Confidentiality. You have the right to have the Smiles for Students Program use only confidential means of communicating with you about your child’s PHI. This means you may have information mailed to your home instead of sent home with your child.
Access. You have the right to see and receive a copy of the PHI kept about your child by the Smiles for Students Program under most circumstances.
Amendment. You have the right to have the Smiles for Students Program amend its records of PHI about your child. The program may refuse to amend information that is accurate, that was created by someone else or is not disclosable to you.
Accounting. You have the right to see a list of disclosures of PHI about your child, which includes the purposes and recipients of the information.

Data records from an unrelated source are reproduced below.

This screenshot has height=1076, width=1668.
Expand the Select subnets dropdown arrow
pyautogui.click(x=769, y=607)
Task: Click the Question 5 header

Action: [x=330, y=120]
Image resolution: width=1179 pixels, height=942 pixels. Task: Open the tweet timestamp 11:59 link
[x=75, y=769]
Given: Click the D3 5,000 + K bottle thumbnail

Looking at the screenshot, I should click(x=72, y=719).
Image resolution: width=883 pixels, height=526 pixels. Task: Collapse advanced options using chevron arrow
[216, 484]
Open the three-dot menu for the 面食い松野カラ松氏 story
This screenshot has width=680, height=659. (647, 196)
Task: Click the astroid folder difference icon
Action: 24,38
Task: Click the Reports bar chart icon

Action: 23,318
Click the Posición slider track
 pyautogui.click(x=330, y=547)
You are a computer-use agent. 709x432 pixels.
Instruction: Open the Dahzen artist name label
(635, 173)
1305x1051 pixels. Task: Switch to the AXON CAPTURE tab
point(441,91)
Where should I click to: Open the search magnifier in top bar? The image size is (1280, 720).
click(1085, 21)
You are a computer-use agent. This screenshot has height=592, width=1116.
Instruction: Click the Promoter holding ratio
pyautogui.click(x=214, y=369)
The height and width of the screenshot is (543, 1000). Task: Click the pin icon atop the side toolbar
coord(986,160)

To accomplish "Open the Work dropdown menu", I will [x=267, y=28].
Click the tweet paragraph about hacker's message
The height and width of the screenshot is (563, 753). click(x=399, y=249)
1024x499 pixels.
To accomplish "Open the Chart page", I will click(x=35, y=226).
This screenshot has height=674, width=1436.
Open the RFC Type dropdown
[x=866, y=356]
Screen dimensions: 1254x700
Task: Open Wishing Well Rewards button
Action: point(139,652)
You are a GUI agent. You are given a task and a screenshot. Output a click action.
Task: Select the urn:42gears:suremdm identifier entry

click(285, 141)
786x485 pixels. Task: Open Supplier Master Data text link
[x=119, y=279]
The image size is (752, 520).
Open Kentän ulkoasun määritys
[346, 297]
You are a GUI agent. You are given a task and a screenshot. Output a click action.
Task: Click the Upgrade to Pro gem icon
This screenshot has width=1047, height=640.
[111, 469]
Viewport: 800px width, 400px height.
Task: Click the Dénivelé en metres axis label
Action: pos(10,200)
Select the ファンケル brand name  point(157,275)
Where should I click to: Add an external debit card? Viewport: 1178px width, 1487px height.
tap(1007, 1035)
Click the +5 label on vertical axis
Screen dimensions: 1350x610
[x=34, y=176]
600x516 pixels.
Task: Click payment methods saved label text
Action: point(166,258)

Copy. You have the right to receive a paper copy of this notice. Privacy Notice. The Smiles for Students Dental Program is required by law to keep PHI about your child private and to give you this notice; however, the Smiles for Students Program reserves the right to amend this notice and make such change applicable to all health information maintained without prior notice. A revised notice will be provided to schools included in the Smiles for Students Program. Complaints. You may complain to the Smiles for Students Dental Program if you believe your child’s privacy rights have been violated, by giving a written complaint to the Smiles for Students Program’s compliance contact, Garfield County Public Health at 2014 Blake Ave, Glenwood Springs, CO 81601. You may also complain to the Secretary of the Office for Civil Rights, U.S. Department of Health & Human Services, 233 N. Michigan Ave., Suite 240, Chicago, IL 60601; (312) 886-2359;(312) 353-5693 (TDD); (312) 886-1807 FAX. You will not be retaliated against in any way for filing a complaint.
Effective Date. This notice is effective from (1/1/2016) until revised by the Smiles for Students Dental Program.
You may be asked to sign an acknowledgment that you received this Notice of Privacy Practices.